Universities are big businesses, and are increasingly behaving as big businesses, however, unlike other businesses, universities may owe their students rather more in the way of a duty of care and trust than is owed to other types of customer.

The introduction of technology is often pitched as being about learning and teaching, but often it is at least dual use, and of greater benefit to the institution than the students.

Check-in technology isn’t novel, and the ExLibris campusM platform has been used for this application and others in various places – such as Lancaster and Aston Universities in the UK.

A student’s record of attendance is integrated with their timetable (so that the system knows where they are supposed to be at a particular time), and with the facilities systems (that know precisely where all teaching spaces are located on campus).

What is slightly unusual is that in this instance, the university’s statement seems unclear on whether the check-in is to be automatic and transparent, rather than requiring the student to manually use the app to check in, as is the case in some of the product descriptions on the ExLibris website.

Newcastle's proposed solution does seem to require the student to turn on location services for their phone as tracking uses GPS latitude/longitude readings, leaving devices (and students!) open to tracking by other less scrupulous app vendors and possibly state actors checking up on their nationals.

This is obviously a privacy issue for students, as is the fact that as ExLibris is a 'cloud service provider', the location of student data and its retention by the company could be of concern.

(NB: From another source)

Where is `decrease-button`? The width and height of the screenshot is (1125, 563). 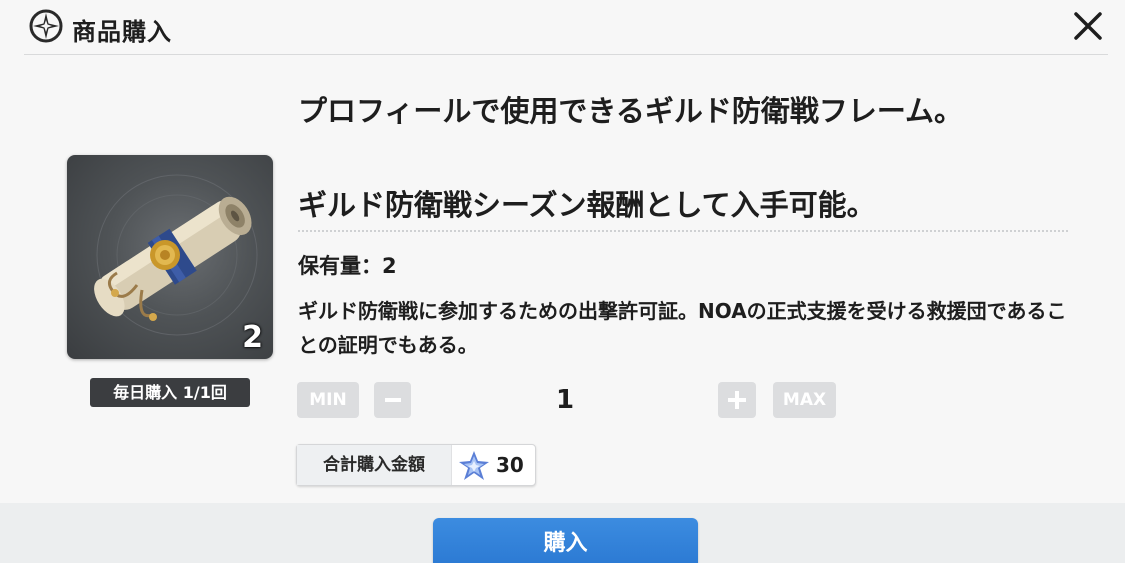 decrease-button is located at coordinates (392, 400).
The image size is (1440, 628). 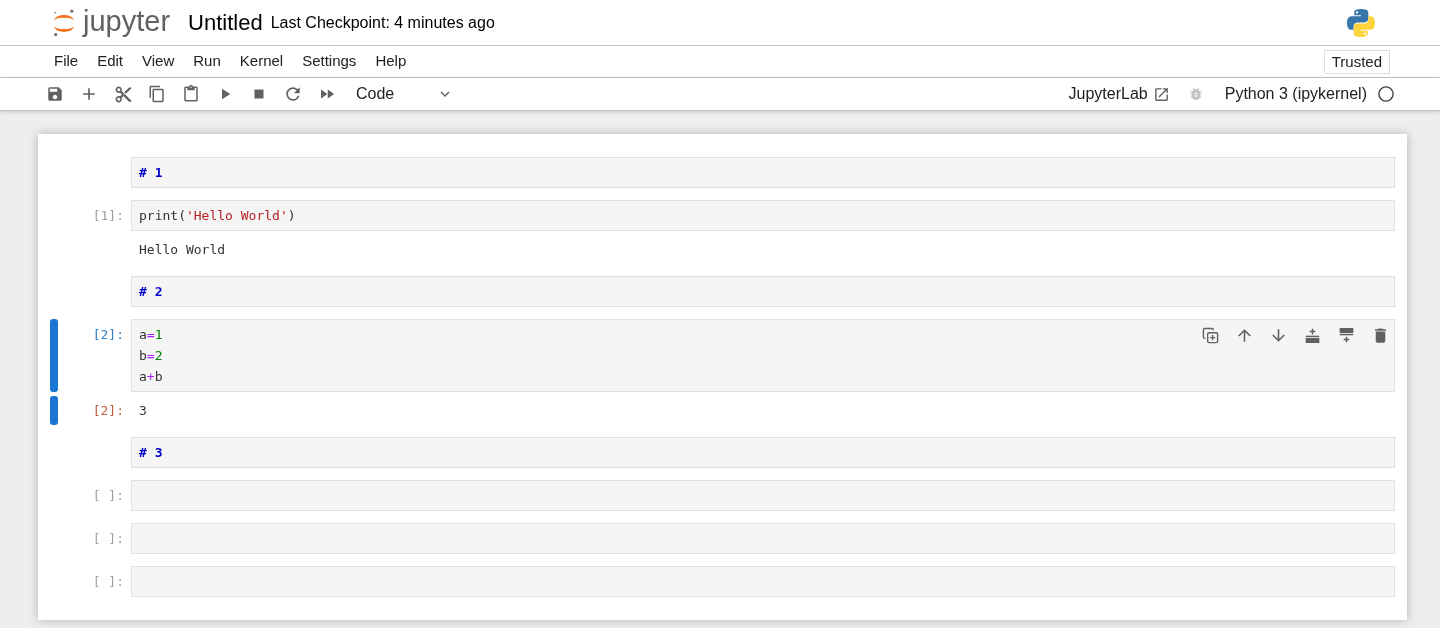 I want to click on code-editor: print('Hello World'), so click(x=763, y=216).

The University has promised no tracking but the collection of exact latitude/longitude or beacon data using phone geolocation means that tracking may be possible, by it or anyone else who gains access to the data, especially if combined with data from wireless access points or social media.

Unlikely perhaps, but these are the sort of possibilities that should be top-of-mind in the age of data.

Collecting data on students for teaching and learning purposes is often at least as much about compliance – as it would seem to be in this case – with a new 80% attendance requirement regime.

More importantly, data once collected can be used or re-used by the university or by external actors for purposes not originally envisaged or consented to (such as, research on the effects of class attendance on course outcomes such as grades).

Universities need to be careful in rolling out technology that collects data about students and university councils should have oversight of any projects that surveil or collect data on students or otherwise may have privacy impacts in their role as the head of governance of the university.

They need to be asking ought, not just could, about technology projects, and balance the potential benefits and harms to students and very real reputational risk for the university with any efficiency gains for the institution.

Michael Wildenauer is Chair of the ACS Ethics Committee.